Tecnimont truffata, la mail del capo era falsa: persi 17 milioni di dollari

tratto da Corriere.it

Una semplice mail proveniente in apparenza dal proprio superiore che ordina un bonifico, banalmente artefatta con una lettera in più o in meno nell’indirizzo, e tuttavia presa sul serio: talmente sul serio che così quasi 17 milioni di dollari di una multinazionale italiana, colosso dell’impiantistica quotato alla Borsa di Milano, in due «stangate» si sono volatilizzati in un attimo in mezzo mondo.
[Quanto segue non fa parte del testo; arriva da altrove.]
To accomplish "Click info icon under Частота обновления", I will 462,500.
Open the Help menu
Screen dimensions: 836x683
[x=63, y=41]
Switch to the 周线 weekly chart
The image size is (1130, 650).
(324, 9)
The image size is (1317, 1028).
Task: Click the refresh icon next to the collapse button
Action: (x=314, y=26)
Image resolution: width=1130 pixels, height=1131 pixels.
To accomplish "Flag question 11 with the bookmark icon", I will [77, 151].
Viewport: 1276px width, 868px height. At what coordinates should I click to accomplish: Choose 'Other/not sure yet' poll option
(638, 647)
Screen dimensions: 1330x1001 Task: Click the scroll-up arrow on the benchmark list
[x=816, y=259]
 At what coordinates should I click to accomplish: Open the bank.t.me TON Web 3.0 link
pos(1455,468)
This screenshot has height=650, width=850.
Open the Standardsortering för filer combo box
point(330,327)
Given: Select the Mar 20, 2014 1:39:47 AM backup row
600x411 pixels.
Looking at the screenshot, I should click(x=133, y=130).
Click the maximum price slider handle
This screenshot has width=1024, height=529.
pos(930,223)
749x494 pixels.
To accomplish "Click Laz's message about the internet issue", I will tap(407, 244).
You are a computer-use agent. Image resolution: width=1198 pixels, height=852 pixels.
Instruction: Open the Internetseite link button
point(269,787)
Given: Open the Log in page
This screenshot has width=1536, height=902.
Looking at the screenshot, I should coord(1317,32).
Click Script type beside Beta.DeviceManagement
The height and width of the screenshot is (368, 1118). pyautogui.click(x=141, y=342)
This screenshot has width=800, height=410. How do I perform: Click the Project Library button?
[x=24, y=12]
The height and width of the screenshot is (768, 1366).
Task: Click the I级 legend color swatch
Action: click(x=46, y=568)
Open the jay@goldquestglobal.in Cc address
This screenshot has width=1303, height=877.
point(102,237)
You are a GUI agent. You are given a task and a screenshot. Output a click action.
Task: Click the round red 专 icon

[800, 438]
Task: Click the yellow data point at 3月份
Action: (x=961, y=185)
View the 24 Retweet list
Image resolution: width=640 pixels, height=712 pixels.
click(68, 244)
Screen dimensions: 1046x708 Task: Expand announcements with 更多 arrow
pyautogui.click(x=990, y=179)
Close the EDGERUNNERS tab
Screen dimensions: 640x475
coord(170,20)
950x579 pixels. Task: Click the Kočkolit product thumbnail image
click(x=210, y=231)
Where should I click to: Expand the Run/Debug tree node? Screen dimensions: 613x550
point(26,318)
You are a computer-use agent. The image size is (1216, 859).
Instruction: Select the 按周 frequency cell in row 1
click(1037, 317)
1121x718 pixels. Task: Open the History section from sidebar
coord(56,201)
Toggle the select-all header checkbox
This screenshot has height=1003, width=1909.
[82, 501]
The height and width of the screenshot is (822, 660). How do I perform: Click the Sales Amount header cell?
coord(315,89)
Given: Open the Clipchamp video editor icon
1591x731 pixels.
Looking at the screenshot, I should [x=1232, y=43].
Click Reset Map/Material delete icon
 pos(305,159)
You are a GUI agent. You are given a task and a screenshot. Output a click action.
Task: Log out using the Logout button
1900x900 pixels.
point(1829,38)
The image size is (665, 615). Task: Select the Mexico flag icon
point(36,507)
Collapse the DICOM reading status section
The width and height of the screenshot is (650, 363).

In un gruppo da 3,5 miliardi di euro di fatturato e 5.500 dipendenti in 40 Paesi, qualcuno si sostituisce e scrive dall’apparente posta elettronica dell’amministratore delegato di Tecnimont spa. Che il 13 novembre 2018 sembra appunto scrivere al suo capo azienda in India che sia in arrivo una grandissima acquisizione da trattare nella massima riservatezza, che per concluderla occorrano tre bonifici all’estero per 18,6 milioni di dollari, e che dell’affare non si debba parlare con nessuno tranne che con la mail privata e il telefono fisso di un avvocato di Ginevra, «Luigi Corradi». Sono le istruzioni che il capo azienda di Tecnimont in India esegue, interloquendo con il fittizio legale svizzero dal quale riceve le coordinate dei bonifici da eseguire in Cina.